It’s impossible to overstate just how different Toronto’s musical landscape was two decades ago. It was a time when you rarely ventured west of Lee’s Palace to see a show, scenes were largely segregated along genre lines, and the closest thing the city had to an international top 40 rap hit was Barenaked Ladies’ One Week (Kardinal Offishall’s T-dot anthem Bakardi Slang wouldn’t drop until 2001, the same year Flow 93.5 debuted on local radio). But the most profound difference between then and now boils down to exposure and opportunities – or the lack thereof.

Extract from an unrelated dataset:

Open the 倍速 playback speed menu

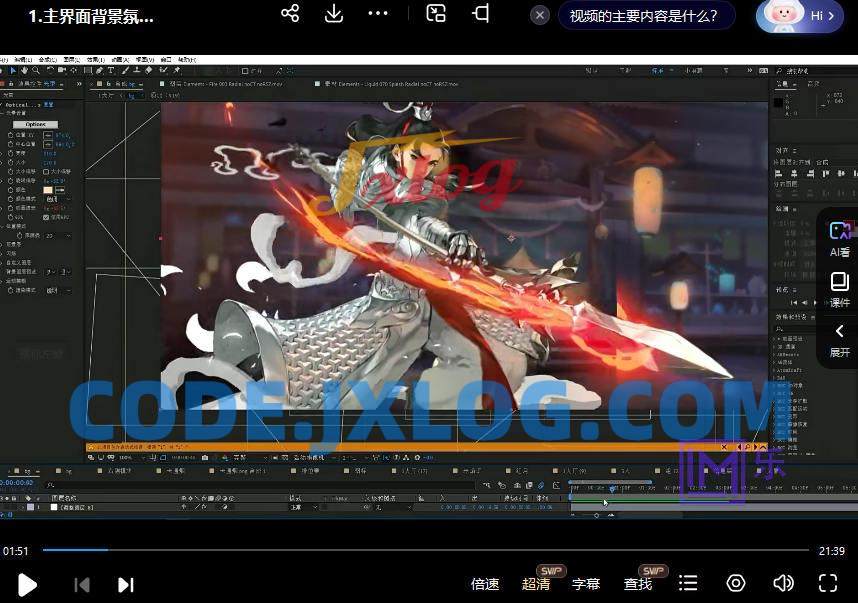point(485,584)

Millennial Toronto was the undisputed epicentre of the Canadian music industry, but both its mainstream and underground ambassadors were largely disconnected from the international conversation. While well-funded CanCon staples like The Tea Party and I Mother Earth inevitably hit the glass ceiling separating them from U.S. success, independent local artists in the nascent internet era were trapped under a concrete floor.
If we can identify a turning point, the evening of February 13, 2000, is as good a marker as any. That was the night Wavelength’s weekly concert series debuted at the long-gone Ted’s Wrecking Yard on College, providing a clubhouse haven for the city’s myriad indie rock, electronic and experimental-jazz niches. Over the next few years, Wavelength’s welcoming, anything-goes atmosphere made it a key developmental stage for future city stars like Broken Social Scene and Owen Pallett en route to international record deals and critical acclaim.

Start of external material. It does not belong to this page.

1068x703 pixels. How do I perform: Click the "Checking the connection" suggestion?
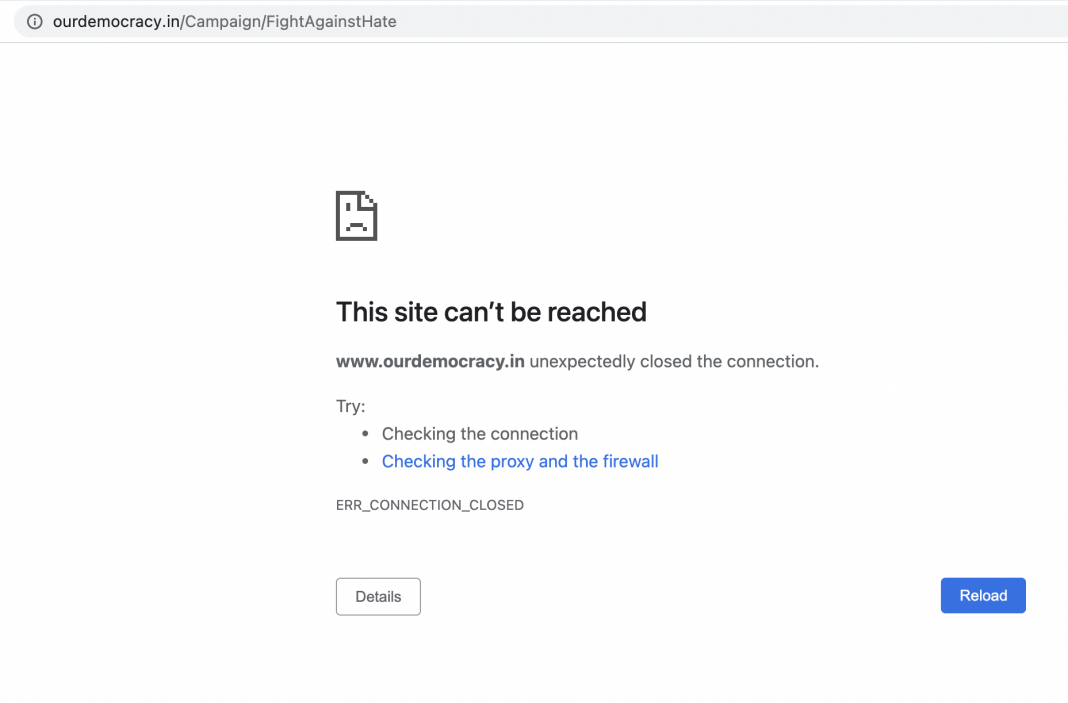coord(480,434)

However, the well-established narrative of the city’s early-2000s indie renaissance tends to overshadow the less-celebrated artists, under-the-radar releases and microlabels that were keeping the proverbial lights on during the dark days.
So as Wavelength celebrates its 20th anniversary this weekend – looking back with early 00s-era local faves like Pallett’s old band Les Mouches, LAL, the Hidden Cameras and Sandro Perri – let’s take our own look back at 10 key releases that defined the Y2K sound of the city.
This psych-rock quintet headlined the very first Wavelength, an indicator of their elevated status in the scene at the time. Their second album, Starsandsons, is a still-potent fusion of shoegaze fuzz and Krautrock thrust that immortalized the name of producer Dave Newfeld’s Cameron Street studio a good two years before his future clients, Broken Social Scene, turned it into a local landmark with their namesake clap-happy anthem, Stars And Sons, on their breakout album, You Forgot It In People.
Long before she became a duet partner to both Yoko Ono and Christina Aguilera, former folk singer/school-teacher Merrill Nisker introduced her XXX-rated electro-rap alter-ego with this six-song tease released on defunct local indie label Teenage USA. The EP went out of print after she moved to Berlin in 2000 and signed on with Kitty-Yo and XL Records, but its tracks formed the core of her now-iconic full-length album, The Teaches Of Peaches.
On their debut album, the duo of vocalist Rosina Kazi and producer Nick Murray offered a preview of the genre-blurred, post-internet musical landscape we inhabit today, melding hip-hop, R&B, jazz, psychedelia and ambient electronica into an intoxicating future-soul fusion. Twenty years on, the couple‘s commitment to pushing boundaries hasn’t abated: while they’re scheduled to perform Corners in its entirety this Thursday at Sneaky Dee’s, they’re forgoing easy nostalgia for a fresh update of the record.
When you hear Matt Hart yukking it up these days on the Indie88 morning show, it’s hard to believe The Russian Futurists founder was once Canada’s pre-eminent indie pop enigma. His debut album’s synthed-up Pet Sounds fantasias earned raves in the British press before he had even so much as played a local show.
If Wavelength provided a space for Toronto’s avant-garde and indie communities to congregate, then DJ Serious’s debut album served the same function for the city’s underground hip-hop scene. His boom-bapped funk productions provided a springboard for then-rising MCs like the Brassmunk crew, Nish Rawks and D-Sisive (who – in a true Y2K time-capsule moment – laid into critics who dared compare him to Eminem).
The Do Makes’ emotionally charged, jazz-blasted second album represented a quantum leap beyond the dubby space-rock of their 98 debut. Following the lead of their Constellation Records labelmates Godspeed You! Black Emperor, it made them the rare Toronto act to cultivate a loyal European following at the time.
This dronegaze trio quietly landed in Toronto from Ottawa before the turn of the millennium, but they swiftly got a leg up on their local contemporaries by scoring a U.S. deal with New York-based Turnbuckle Records (home to underground icons like Oneida and Bailter Space). The oceanic squall of Constance helped make the decades-long wait for a new My Bloody Valentine album feel a little less long.
House music may be synonymous with spiritual uplift, but on his fourth album, this Toronto club fixture infused his 4/4 thump with biting – and, sadly, still timely – commentary about the Black experience, delivered through Malcolm X samples and Rudy Giuliani disses (courtesy of spoken-word artist Jemeni).
The early-2000s Toronto scene could’ve easily been nicknamed “Little Guelph,” thanks to Aaron Riches’s Royal City crew and his extended Three Gut Records family of fellow expats (like Constantines). Released around the same time a pre-fame Feist briefly joined the Royal City ranks, the creaky Will Oldham-esque serenades feel like a defiant attempt to combat big-city bustle with small-town serenity.
These leather-vested freaks recorded their debut EP with Detroit’s Jim Diamond, who worked on the first two White Stripes albums. Alas, their robo-punk throttle was a touch too ahead of its time to catch the post-Stripes garage-rock wave, but guitarist “Classy” Craig Daniels is still kicking out the greasy jams with his current combo, Enchanters.